The BBC questioned people in 23 different countries on what they though were the big problems facing the world. Over 25,000 people were interviewed for the survey. Respondents were given a list of problems and were asked to give their opinion of the degree of it's severity, ranging from 'very serious' to "not serious'.
From Domain b, we read more about the BBC survey
* 71% extreme poverty
* 64% the environment or pollution
* 63% the rising cost of food and energy
* 59% the spread of human diseases
* 59% terrorism
* 58% climate change
* 59% human rights abuses
* 58% the state of the global economy
* 57% war or armed conflict
* 48% violation of workers' rights
In this year's poll, poverty was rated as the most serious global issue in 10 of the countries polled, including in the UK, US, Kenya, Australia, Brazil and Chile. However, in Russia, Turkey, Mexico, Indonesia and Nigeria more felt that the rising cost of food and energy was very serious.

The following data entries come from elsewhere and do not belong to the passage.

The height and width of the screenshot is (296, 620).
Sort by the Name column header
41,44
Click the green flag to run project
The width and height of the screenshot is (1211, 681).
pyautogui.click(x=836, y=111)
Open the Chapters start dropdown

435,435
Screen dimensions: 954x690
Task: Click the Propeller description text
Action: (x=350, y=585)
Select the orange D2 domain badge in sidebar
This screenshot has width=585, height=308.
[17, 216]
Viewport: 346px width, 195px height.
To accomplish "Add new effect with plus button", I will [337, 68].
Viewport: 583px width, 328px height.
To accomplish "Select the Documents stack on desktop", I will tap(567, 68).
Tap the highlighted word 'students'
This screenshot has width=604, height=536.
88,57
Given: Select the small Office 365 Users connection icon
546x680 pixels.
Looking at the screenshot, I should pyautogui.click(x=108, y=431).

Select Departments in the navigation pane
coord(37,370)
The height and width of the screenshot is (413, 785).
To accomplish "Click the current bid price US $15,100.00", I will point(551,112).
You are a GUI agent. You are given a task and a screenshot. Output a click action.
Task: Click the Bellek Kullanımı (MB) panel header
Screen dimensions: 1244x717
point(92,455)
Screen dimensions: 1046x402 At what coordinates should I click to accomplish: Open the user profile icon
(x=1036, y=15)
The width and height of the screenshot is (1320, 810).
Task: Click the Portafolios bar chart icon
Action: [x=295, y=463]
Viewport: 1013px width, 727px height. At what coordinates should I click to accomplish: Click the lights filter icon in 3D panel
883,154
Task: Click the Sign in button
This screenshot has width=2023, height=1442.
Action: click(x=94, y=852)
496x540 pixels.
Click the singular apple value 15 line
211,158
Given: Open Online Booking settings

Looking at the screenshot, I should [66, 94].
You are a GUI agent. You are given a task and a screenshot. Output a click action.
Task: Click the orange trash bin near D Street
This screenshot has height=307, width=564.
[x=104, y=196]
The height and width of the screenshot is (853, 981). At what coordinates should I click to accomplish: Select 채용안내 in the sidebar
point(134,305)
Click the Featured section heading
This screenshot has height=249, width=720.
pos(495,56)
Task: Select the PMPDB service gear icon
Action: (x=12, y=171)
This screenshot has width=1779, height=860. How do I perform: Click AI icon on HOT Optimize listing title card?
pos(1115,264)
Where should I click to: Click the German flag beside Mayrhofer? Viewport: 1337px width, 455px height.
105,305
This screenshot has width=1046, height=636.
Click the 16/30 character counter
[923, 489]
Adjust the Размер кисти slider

The poll, which was conducted before the Copenhagen summit took place, also found that the Japanese were the only nation to regard climate change as the most serious global issue – although the Chinese and Costa Ricans identified environmental issues more generally or pollution as the most serious.
The Chines ranked climate change as the second most serious issue, whereas Americans ranked it ninth.
If poverty is seen as the world's most serious problem, it is not the most top-of-mind. When respondents were asked to name spontaneously 'the most important issue facing the world today', economic problems were most commonly cited, with one in four mentioning them (26%). Terrorism and war followed with 10 per cent.
And while poverty was some distance ahead of other global issues in terms of how serious it was seen to be, it was only one of a number of issues that people had discussed with friends and family recently. The greatest number - 30 per cent - said they had talked about rising food and energy costs with their friends and family recently, with extreme poverty and the spread of human diseases the second most discussed issues (29 per cent) and the state of the global economy third (28 per cent).